# Data listing
+--

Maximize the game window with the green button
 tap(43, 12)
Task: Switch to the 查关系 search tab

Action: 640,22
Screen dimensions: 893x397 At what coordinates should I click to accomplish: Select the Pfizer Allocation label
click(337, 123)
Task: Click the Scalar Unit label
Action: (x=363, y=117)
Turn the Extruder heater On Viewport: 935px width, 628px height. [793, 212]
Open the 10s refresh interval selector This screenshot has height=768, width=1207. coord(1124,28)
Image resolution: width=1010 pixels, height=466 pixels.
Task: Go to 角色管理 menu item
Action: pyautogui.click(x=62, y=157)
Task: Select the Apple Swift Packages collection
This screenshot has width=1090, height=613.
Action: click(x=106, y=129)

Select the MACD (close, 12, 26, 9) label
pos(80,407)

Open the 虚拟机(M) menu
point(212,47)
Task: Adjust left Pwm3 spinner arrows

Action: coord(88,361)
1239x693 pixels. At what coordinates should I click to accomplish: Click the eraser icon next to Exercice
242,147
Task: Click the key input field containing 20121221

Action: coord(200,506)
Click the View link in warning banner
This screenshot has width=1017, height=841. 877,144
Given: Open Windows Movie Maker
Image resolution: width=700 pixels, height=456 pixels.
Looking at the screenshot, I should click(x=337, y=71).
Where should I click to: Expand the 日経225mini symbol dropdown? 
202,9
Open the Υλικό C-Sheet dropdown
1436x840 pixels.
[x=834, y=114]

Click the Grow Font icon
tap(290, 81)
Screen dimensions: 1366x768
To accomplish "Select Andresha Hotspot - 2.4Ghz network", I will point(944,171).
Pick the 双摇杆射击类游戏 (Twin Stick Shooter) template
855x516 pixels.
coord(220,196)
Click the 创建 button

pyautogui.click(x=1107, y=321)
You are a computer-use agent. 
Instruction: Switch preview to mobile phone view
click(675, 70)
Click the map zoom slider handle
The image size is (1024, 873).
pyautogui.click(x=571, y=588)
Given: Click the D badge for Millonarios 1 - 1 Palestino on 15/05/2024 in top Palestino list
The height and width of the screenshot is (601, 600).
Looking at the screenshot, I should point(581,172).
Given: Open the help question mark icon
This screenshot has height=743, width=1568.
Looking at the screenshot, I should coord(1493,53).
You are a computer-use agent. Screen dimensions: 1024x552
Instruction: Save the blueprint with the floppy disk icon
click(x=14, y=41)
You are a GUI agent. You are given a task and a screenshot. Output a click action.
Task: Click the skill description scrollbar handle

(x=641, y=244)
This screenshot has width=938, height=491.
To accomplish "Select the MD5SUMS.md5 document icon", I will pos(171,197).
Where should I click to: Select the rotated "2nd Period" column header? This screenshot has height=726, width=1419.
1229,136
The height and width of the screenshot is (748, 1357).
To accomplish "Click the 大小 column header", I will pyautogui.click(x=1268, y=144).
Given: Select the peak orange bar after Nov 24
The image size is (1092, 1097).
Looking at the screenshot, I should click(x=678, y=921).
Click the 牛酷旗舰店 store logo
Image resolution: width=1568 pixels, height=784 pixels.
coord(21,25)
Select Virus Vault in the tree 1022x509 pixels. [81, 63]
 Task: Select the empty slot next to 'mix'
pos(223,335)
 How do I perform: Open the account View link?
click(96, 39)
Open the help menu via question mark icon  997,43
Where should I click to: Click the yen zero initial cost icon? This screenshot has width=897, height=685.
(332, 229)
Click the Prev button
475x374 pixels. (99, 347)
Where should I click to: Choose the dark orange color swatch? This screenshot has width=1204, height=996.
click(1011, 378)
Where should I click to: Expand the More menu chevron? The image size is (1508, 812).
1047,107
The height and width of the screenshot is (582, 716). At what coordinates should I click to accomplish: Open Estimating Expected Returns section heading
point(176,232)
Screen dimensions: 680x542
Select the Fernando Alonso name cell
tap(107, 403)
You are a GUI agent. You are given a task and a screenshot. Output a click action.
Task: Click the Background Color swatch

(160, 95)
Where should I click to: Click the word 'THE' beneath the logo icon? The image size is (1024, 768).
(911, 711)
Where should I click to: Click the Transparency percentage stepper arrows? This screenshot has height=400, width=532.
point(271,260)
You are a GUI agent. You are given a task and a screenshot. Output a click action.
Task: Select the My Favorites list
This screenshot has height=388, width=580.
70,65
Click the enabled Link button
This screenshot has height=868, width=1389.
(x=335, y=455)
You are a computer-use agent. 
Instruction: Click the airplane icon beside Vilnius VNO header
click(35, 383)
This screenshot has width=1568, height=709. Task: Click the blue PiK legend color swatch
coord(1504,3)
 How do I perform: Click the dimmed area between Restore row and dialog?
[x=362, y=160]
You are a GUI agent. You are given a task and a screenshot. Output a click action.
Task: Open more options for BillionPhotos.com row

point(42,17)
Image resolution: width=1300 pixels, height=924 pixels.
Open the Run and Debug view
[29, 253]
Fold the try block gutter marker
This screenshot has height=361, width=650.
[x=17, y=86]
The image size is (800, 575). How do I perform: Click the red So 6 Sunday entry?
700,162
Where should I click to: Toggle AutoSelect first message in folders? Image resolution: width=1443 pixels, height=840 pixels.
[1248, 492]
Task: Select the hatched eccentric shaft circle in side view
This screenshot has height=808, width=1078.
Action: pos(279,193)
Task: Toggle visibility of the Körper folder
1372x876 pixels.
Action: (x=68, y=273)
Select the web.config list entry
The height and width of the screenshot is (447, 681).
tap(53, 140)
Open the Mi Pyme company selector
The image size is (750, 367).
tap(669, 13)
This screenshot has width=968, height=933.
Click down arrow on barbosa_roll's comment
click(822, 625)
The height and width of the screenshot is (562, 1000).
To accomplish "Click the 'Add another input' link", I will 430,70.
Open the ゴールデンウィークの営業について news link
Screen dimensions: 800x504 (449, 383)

+--

# Brief
The material should be transcribed exactly, every line included.

# Completed task
Maximize the game window with the green button
 tap(43, 12)
Task: Switch to the 查关系 search tab

Action: 640,22
Screen dimensions: 893x397 At what coordinates should I click to accomplish: Select the Pfizer Allocation label
click(337, 123)
Task: Click the Scalar Unit label
Action: (x=363, y=117)
Turn the Extruder heater On Viewport: 935px width, 628px height. [793, 212]
Open the 10s refresh interval selector This screenshot has height=768, width=1207. coord(1124,28)
Image resolution: width=1010 pixels, height=466 pixels.
Task: Go to 角色管理 menu item
Action: pyautogui.click(x=62, y=157)
Task: Select the Apple Swift Packages collection
This screenshot has width=1090, height=613.
Action: click(x=106, y=129)

Select the MACD (close, 12, 26, 9) label
pos(80,407)

Open the 虚拟机(M) menu
point(212,47)
Task: Adjust left Pwm3 spinner arrows

Action: coord(88,361)
1239x693 pixels. At what coordinates should I click to accomplish: Click the eraser icon next to Exercice
242,147
Task: Click the key input field containing 20121221

Action: coord(200,506)
Click the View link in warning banner
This screenshot has width=1017, height=841. 877,144
Given: Open Windows Movie Maker
Image resolution: width=700 pixels, height=456 pixels.
Looking at the screenshot, I should click(x=337, y=71).
Where should I click to: Expand the 日経225mini symbol dropdown? 
202,9
Open the Υλικό C-Sheet dropdown
1436x840 pixels.
[x=834, y=114]

Click the Grow Font icon
tap(290, 81)
Screen dimensions: 1366x768
To accomplish "Select Andresha Hotspot - 2.4Ghz network", I will point(944,171).
Pick the 双摇杆射击类游戏 (Twin Stick Shooter) template
855x516 pixels.
coord(220,196)
Click the 创建 button

pyautogui.click(x=1107, y=321)
You are a computer-use agent. 
Instruction: Switch preview to mobile phone view
click(675, 70)
Click the map zoom slider handle
The image size is (1024, 873).
pyautogui.click(x=571, y=588)
Given: Click the D badge for Millonarios 1 - 1 Palestino on 15/05/2024 in top Palestino list
The height and width of the screenshot is (601, 600).
Looking at the screenshot, I should point(581,172).
Given: Open the help question mark icon
This screenshot has height=743, width=1568.
Looking at the screenshot, I should coord(1493,53).
You are a computer-use agent. Screen dimensions: 1024x552
Instruction: Save the blueprint with the floppy disk icon
click(x=14, y=41)
You are a GUI agent. You are given a task and a screenshot. Output a click action.
Task: Click the skill description scrollbar handle

(x=641, y=244)
This screenshot has width=938, height=491.
To accomplish "Select the MD5SUMS.md5 document icon", I will pos(171,197).
Where should I click to: Select the rotated "2nd Period" column header? This screenshot has height=726, width=1419.
1229,136
The height and width of the screenshot is (748, 1357).
To accomplish "Click the 大小 column header", I will pyautogui.click(x=1268, y=144).
Given: Select the peak orange bar after Nov 24
The image size is (1092, 1097).
Looking at the screenshot, I should click(x=678, y=921).
Click the 牛酷旗舰店 store logo
Image resolution: width=1568 pixels, height=784 pixels.
coord(21,25)
Select Virus Vault in the tree 1022x509 pixels. [81, 63]
 Task: Select the empty slot next to 'mix'
pos(223,335)
 How do I perform: Open the account View link?
click(96, 39)
Open the help menu via question mark icon  997,43
Where should I click to: Click the yen zero initial cost icon? This screenshot has width=897, height=685.
(332, 229)
Click the Prev button
475x374 pixels. (99, 347)
Where should I click to: Choose the dark orange color swatch? This screenshot has width=1204, height=996.
click(1011, 378)
Where should I click to: Expand the More menu chevron? The image size is (1508, 812).
1047,107
The height and width of the screenshot is (582, 716). At what coordinates should I click to accomplish: Open Estimating Expected Returns section heading
point(176,232)
Screen dimensions: 680x542
Select the Fernando Alonso name cell
tap(107, 403)
You are a GUI agent. You are given a task and a screenshot. Output a click action.
Task: Click the Background Color swatch

(160, 95)
Where should I click to: Click the word 'THE' beneath the logo icon? The image size is (1024, 768).
(911, 711)
Where should I click to: Click the Transparency percentage stepper arrows? This screenshot has height=400, width=532.
point(271,260)
You are a GUI agent. You are given a task and a screenshot. Output a click action.
Task: Select the My Favorites list
This screenshot has height=388, width=580.
70,65
Click the enabled Link button
This screenshot has height=868, width=1389.
(x=335, y=455)
You are a computer-use agent. 
Instruction: Click the airplane icon beside Vilnius VNO header
click(35, 383)
This screenshot has width=1568, height=709. Task: Click the blue PiK legend color swatch
coord(1504,3)
 How do I perform: Click the dimmed area between Restore row and dialog?
[x=362, y=160]
You are a GUI agent. You are given a task and a screenshot. Output a click action.
Task: Open more options for BillionPhotos.com row

point(42,17)
Image resolution: width=1300 pixels, height=924 pixels.
Open the Run and Debug view
[29, 253]
Fold the try block gutter marker
This screenshot has height=361, width=650.
[x=17, y=86]
The image size is (800, 575). How do I perform: Click the red So 6 Sunday entry?
700,162
Where should I click to: Toggle AutoSelect first message in folders? Image resolution: width=1443 pixels, height=840 pixels.
[1248, 492]
Task: Select the hatched eccentric shaft circle in side view
This screenshot has height=808, width=1078.
Action: pos(279,193)
Task: Toggle visibility of the Körper folder
1372x876 pixels.
Action: (x=68, y=273)
Select the web.config list entry
The height and width of the screenshot is (447, 681).
tap(53, 140)
Open the Mi Pyme company selector
The image size is (750, 367).
tap(669, 13)
This screenshot has width=968, height=933.
Click down arrow on barbosa_roll's comment
click(822, 625)
The height and width of the screenshot is (562, 1000).
To accomplish "Click the 'Add another input' link", I will 430,70.
Open the ゴールデンウィークの営業について news link
Screen dimensions: 800x504 (449, 383)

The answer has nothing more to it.